This post contains some of my notes mostly on the multi-head attention aspect of the original Transformer (a recurrence-free, attention-based, sequence-to-sequence processing model), as in the paper “Attention Is All You Need” (Vaswani et al., 2017)". It assumes familiarity with the attention mechanism (see my post on that).

Transformer architecture. Image source: "Attention Is All You Need" (Vaswani et al., 2017)

Above is a diagram of the Transformer architecture for reference.

Query, key, value perspective of attention

This paper views the attention function as a mapping of a query and set of key-value pairs to an output. This perspective is similar to that of retrieval from databases, in which a query (ex. SELECT query in SQL) is compared with a set of keys, and values are returned.

In the non-Transformer basic sequence-to-sequence attention model in “Neural Machine Translation by Jointly Learning to Align and Translate” (Bahdanau et al., 2015), the query would be the decoder hidden state $s_i$, and the keys/values would be the encoder hidden states $h$. Recall that the context vector for decoding step $i$ can be formulated as follows:

$c_i = \mathrm{f}(s_i, h) = \mathrm{softmax}(\mathrm{align}(s_i, h))h$

To compare, in this paper with the query/key/value perspective, this formulation becomes something like this (the queries/keys/values are bundled together into matrices):

${\mathrm{Attention}}(Q, K, V) = {\mathrm{softmax}}({\mathrm{align}}(Q, K))V$

The output is essentially a weighted average of the values.

Types of attention layers in the Transformer

Note that the attention layers belong to stacks of identical blocks (see diagram).

  1. Encoder-decoder attention
    • Queries come from the previous decoder layer
    • Keys/values come from the encoder output
  2. Encoder self-attention
    • Keys, values and queries are all from the same place - the output of the previous encoder layer
  3. Decoder self-attention
    • Keys, values and queries are all from the same place - output of previous decoder layer
    • Each decoder position $i$ can attend to all positions in the decoder $<= i$. This is enforced in the alignment function by masking out its softmax’s input values corresponding to positions that should not be attended to.

Scaled dot-product alignment function

The alignment function for attention used in this paper is the scaled dot-product:

$\mathrm{align}(Q, K) = \frac{QK^T}{\sqrt{d_k}}$

  • $Q$ and $K$: each of these is a matrix that consists of a set of queries or keys (respectively) packed together
  • $d_k$: the dimension of a single key $k$

The paper mentions that additive and dot-product attention perform similarly for small values of $d_k$, but additive outperforms dot-product for larger values.
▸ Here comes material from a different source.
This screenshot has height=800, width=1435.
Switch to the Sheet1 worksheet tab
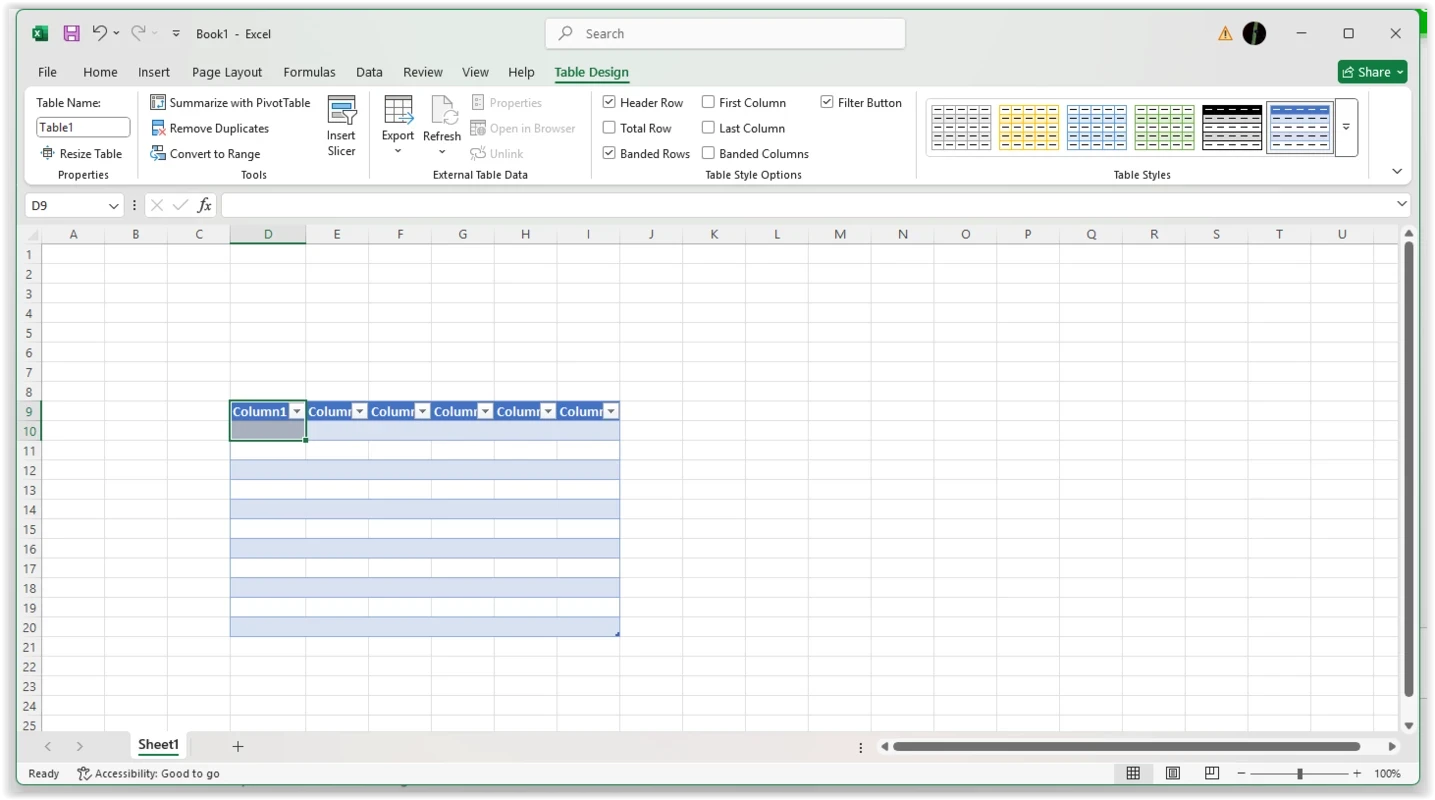click(158, 745)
They guess that the dot products become large as $d_k$ becomes large, which push the softmax into regions of very small gradients.

To counter that effect, they decided to scale the dot products by $\frac{1}{\sqrt{d_k}}$. This prevents the variance from increasing as $d_k$ increases; refer to the laws of variances to derive this.

Multi-head attention

What is multi-head attention?

Remember that in “Neural Machine Translation by Jointly Learning to Align and Translate” (Bahdanau et al., 2015), a single alignment/weight was computed between each decoder time step (query) and encoder time step (key/value). There was only one attention “head”.

In contrast, multiple alignments are computed for each query and key-value pair in the Transformer, so there are multiple attention “heads”. This is called multi-head attention.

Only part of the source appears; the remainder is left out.